Orbit ossifying fibroma - Case report and literature review.

BACKGROUND: Ossifying fibroma (OF) is benign bone lesions, most frequent in young children, more common in the maxillary sinus and mandible (75-89%), the pathogenesis of the tumor is not clear, there are many subtypes of OF. This paper aims to report an OF a case and literature review. CASE DESCRIPTION: Male, 19 years old, with a progressive history proptosis since 2012, diagnosed as a right supraorbital lesion at an external service and assigned to conservative management. Then, he evolved with double vision, which worsened in February of 2018, associated with a moderate headache. On admission: proptosis and downward deviation of the right orbit was noticed on the physical exam and with exception of limited right upgaze, external ocular movements were maintained. Head computed tomography showed a multiloculate expansive osteolytic lesion at the right orbital roof. On magnetic resonance imaging, the lesion had an inner content with septations, T1-weighted imaging heterogeneous signal, T2-weighted imaging high signal intensity, and peripheral contrast enhancement. The patient underwent a right frontal craniotomy with a gross total resection and the postoperative follow-up was uneventful. Menzel reported the first case in 1782. The clinical findings depend on localization. There are five subtypes. In general, the lesions have a radiological appearance with hyperdense boundary and cause deformity and destruction in bones with high recurrence risk. Radical resection is curative.
CONCLUSION: As a result, the correlation of clinical, radiologic, and pathologic data is significant while going for a specific diagnosis in cases of craniofacial fibrous lesions. Total excision is the best treatment, but it can recur. Copyright:

INTRODUCTION

Ossifying fibroma (OF) is benign bone lesions, most frequent in young children (10 years). They are more found in the maxillary sinus and mandible (75–89%). It has also been reported in the paranasal sinuses, frontal, ethmoid, and sphenoid bones, and orbital roof.[15]

Primary orbital bone tumors represent 0.6–2% of all orbital tumors and 23% of all lesions involving bone, the most common of which are fibrous dysplasia (FD) and osteoma.
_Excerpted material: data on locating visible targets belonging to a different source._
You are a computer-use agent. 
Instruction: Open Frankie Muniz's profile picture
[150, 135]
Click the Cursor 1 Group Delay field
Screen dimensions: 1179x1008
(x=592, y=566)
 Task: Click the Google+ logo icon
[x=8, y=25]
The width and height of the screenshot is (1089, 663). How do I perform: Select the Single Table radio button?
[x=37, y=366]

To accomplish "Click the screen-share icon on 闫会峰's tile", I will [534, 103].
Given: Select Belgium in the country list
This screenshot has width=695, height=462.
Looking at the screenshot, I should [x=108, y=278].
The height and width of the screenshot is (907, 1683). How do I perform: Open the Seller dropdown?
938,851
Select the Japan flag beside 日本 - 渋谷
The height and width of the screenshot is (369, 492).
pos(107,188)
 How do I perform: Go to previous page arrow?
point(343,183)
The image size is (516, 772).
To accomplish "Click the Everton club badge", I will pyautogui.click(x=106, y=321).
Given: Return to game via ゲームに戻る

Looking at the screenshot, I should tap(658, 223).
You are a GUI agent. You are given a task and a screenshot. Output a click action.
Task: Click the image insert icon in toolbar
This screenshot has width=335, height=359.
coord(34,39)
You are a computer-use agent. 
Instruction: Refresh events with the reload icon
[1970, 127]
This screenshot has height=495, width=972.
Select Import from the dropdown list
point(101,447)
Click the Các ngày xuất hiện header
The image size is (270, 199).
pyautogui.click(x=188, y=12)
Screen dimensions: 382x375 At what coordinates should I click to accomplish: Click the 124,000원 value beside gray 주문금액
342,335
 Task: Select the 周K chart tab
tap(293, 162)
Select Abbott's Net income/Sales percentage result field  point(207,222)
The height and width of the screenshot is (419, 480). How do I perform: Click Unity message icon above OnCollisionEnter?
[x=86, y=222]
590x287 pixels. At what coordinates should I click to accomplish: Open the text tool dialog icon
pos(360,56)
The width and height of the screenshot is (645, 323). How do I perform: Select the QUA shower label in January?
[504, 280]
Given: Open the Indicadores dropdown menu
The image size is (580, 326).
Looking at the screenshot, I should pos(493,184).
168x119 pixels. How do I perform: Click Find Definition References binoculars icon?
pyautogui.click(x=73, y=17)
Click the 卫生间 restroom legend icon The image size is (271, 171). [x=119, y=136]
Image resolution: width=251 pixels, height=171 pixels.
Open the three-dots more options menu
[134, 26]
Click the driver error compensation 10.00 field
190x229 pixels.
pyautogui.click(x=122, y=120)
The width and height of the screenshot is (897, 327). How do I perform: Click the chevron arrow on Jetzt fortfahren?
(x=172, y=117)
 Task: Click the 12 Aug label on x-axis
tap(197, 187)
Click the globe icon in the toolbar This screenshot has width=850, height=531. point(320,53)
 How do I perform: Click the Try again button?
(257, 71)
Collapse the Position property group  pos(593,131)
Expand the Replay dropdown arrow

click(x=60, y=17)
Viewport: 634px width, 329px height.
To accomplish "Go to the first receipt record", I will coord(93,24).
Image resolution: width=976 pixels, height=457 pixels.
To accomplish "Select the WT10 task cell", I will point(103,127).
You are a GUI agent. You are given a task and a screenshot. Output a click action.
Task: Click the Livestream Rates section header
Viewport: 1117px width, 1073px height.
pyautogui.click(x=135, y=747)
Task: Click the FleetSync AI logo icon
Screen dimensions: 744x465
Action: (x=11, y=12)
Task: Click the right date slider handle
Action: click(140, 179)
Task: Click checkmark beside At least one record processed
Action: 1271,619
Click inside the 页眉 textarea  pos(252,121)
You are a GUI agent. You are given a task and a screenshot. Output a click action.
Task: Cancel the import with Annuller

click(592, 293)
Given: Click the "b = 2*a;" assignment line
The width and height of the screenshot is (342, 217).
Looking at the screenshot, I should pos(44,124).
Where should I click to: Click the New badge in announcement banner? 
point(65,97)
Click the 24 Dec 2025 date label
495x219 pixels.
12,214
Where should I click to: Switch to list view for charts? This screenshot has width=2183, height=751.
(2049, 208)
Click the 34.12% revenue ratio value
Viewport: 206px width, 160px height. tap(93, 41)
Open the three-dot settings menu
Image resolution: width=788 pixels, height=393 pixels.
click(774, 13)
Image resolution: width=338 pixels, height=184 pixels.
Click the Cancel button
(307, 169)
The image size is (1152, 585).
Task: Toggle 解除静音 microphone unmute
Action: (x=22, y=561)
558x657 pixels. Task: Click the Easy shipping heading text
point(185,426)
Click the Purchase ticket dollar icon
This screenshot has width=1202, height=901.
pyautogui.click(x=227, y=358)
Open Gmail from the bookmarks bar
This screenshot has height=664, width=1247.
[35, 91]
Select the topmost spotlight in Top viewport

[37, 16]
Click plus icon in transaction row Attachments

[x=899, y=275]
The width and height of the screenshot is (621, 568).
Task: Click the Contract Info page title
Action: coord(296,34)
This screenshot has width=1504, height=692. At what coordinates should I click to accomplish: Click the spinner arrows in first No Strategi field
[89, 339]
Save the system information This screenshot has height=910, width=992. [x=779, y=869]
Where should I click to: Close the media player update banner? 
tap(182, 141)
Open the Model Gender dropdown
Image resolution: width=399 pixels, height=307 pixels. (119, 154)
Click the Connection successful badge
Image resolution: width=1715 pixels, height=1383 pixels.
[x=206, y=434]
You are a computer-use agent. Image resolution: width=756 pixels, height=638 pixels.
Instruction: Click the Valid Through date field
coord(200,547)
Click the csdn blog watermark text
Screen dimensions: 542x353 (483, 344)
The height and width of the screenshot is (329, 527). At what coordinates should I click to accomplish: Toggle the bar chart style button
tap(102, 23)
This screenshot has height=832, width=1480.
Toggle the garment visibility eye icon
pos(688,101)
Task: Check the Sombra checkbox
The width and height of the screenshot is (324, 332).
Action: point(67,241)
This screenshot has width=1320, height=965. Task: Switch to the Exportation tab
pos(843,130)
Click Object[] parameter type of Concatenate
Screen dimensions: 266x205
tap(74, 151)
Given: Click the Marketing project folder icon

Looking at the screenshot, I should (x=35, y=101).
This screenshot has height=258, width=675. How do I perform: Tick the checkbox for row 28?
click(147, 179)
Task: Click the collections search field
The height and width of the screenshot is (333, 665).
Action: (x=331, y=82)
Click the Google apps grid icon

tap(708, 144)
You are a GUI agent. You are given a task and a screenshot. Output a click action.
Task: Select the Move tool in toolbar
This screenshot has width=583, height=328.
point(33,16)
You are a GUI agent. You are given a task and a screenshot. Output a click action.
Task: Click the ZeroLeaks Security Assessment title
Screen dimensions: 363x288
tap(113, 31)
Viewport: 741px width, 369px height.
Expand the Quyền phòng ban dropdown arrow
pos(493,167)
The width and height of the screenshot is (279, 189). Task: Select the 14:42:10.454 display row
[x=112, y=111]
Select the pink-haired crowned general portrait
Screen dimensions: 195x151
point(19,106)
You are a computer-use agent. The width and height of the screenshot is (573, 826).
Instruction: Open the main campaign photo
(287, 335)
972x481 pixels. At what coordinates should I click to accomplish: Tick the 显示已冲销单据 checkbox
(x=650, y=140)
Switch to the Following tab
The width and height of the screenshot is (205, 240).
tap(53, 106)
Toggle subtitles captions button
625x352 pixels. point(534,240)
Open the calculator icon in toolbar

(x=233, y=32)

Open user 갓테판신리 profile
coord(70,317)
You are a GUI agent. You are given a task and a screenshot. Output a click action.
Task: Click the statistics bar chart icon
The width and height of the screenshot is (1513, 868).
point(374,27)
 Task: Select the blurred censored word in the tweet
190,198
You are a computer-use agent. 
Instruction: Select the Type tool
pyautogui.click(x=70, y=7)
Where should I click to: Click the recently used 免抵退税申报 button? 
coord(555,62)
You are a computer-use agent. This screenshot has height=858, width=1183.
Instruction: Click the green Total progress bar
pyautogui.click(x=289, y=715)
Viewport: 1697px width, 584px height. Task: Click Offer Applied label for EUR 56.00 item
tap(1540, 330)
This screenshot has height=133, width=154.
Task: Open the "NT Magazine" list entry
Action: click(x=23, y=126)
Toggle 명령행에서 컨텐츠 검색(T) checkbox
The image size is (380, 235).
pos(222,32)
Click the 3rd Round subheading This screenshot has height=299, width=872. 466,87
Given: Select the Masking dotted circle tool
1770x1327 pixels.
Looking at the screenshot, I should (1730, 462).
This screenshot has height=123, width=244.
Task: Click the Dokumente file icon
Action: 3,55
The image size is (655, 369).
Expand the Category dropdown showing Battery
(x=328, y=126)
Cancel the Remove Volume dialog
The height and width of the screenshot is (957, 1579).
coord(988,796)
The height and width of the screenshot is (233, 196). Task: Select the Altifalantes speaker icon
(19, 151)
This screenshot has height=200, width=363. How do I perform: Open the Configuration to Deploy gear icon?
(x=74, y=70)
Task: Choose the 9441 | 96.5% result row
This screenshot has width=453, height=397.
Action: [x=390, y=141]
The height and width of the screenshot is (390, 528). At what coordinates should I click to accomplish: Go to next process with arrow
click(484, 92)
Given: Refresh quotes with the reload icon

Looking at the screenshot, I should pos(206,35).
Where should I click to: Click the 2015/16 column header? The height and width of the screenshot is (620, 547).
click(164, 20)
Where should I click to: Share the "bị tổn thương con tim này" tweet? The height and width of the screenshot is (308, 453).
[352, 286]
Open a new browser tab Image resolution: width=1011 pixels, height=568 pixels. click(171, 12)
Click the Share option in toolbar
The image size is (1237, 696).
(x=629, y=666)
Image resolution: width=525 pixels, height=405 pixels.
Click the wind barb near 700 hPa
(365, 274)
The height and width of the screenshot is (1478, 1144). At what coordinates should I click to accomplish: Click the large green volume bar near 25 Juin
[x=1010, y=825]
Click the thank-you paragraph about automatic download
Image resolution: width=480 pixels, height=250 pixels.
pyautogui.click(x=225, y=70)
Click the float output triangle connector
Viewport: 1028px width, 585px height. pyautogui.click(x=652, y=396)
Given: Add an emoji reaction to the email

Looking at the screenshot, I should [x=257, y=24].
The incidence of orbital OF is difficult to estimate; however, a review of 3000 fibro-osseous lesions collected by the Armed Forces Institute of Pathology reported 30 cases.[7,15]

The pathogenesis of the tumor is not clear and a few theories have been proposed. Trauma has been suggested as a biological factor. A developmental abnormality has also been recommended since this tumor usually arises from membranous bone and occurs in patients in a young age group.[15]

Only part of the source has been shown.